QEMU tests broken on macOS due to bad file descriptors
Software environment
- Operating system: macos 11
- Architecture: x86_64
- libvirt version: HEAD
Description of problem
Despite no change in libvirt code, macOS 11 CI jobs suddenly started failing QEMU tests
The last working job was:
https://gitlab.com/libvirt/libvirt/-/jobs/2361318722
The first broken job was:
https://gitlab.com/libvirt/libvirt/-/jobs/2364132896
The git commit HEAD is the same in both jobs. The logs show, however, that glib was updated from 2.72.0 to 2.72.1
Running a job with --print-errorlogs:
https://gitlab.com/berrange/libvirt/-/jobs/2376891003
we see all the tests failing are printing
(process:50961): GLib-WARNING **: 01:56:14.162: poll(2) failed due to: Bad file descriptor.

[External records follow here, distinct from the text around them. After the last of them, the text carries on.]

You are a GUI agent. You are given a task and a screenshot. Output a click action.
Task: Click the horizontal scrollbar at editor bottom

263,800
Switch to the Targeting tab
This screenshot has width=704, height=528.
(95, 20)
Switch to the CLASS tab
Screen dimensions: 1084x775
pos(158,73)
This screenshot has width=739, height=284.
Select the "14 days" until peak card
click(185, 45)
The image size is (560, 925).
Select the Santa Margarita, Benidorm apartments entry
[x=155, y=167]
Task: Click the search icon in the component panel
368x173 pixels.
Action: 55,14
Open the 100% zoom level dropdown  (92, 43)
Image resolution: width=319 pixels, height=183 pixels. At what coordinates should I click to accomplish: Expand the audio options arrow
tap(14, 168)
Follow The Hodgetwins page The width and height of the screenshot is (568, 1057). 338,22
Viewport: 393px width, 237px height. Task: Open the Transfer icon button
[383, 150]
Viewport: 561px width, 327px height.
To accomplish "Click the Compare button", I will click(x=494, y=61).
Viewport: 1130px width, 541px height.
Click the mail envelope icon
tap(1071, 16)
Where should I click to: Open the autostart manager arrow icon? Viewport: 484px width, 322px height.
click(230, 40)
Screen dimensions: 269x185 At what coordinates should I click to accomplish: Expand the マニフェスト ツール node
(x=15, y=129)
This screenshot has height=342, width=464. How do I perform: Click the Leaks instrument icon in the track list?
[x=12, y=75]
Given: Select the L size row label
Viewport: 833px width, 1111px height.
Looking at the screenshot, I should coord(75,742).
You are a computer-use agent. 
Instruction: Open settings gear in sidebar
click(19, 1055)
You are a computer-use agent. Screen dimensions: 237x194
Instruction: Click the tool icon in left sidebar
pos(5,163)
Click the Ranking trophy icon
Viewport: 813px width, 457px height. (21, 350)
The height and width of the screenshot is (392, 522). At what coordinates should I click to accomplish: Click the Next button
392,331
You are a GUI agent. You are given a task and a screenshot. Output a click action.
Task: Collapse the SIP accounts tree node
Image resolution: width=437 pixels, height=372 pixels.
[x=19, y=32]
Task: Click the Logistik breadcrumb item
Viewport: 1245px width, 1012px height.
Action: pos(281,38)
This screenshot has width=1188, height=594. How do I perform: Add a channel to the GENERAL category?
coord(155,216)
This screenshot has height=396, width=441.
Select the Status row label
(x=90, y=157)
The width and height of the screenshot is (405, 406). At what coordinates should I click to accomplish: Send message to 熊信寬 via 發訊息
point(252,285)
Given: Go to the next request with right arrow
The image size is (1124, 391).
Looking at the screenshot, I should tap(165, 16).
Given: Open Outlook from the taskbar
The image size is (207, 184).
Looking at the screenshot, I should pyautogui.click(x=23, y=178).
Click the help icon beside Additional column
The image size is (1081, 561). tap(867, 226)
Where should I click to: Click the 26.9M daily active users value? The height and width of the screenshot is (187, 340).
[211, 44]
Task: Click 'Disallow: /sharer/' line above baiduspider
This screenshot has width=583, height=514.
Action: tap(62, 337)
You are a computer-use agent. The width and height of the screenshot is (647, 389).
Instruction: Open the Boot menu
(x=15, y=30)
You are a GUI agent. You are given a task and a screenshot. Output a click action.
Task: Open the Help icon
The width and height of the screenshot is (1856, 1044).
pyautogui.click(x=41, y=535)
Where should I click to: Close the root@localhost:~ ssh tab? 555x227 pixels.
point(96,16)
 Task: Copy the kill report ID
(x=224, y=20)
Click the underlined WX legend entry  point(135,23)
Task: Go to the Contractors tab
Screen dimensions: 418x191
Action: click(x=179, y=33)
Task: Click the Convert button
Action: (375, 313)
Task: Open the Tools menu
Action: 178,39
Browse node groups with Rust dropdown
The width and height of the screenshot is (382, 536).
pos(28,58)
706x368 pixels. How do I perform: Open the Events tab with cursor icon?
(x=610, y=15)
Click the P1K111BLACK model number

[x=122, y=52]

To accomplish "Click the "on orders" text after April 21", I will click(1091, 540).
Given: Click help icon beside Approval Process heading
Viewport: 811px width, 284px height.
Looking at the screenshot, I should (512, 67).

If I look in glib2 git logs I see
https://gitlab.gnome.org/GNOME/glib/-/merge_requests/2571
commit 2215c88d76f944d5ed38a26fbe79a20e5e16bfe6
Merge: 01a1caa93 be5acbb5e
Author: Philip Withnall <philip@tecnocode.co.uk>
Date: Mon Mar 28 11:59:59 2022 +0000
Merge branch 'macos-broken-poll' into 'main'
meson: Set BROKEN_POLL in macOS builds
See merge request GNOME/glib!2571
IOW, glib switched from using macOS native poll
to using select
to emulate poll.
A key difference between these impls is handling of bad file descriptors. With a real poll
impl, it will succeed and fill POLLNVAL as the event type, with a select
based emulation, it will fail with EBADF errno.
I suspect this is a genuine latent bug in libvirt. We're likely prematurely closing a file descriptor and previously this was harmlessly reporting POLLNVAL which we're probably ignoring, but now it is causing the fatal EBADF.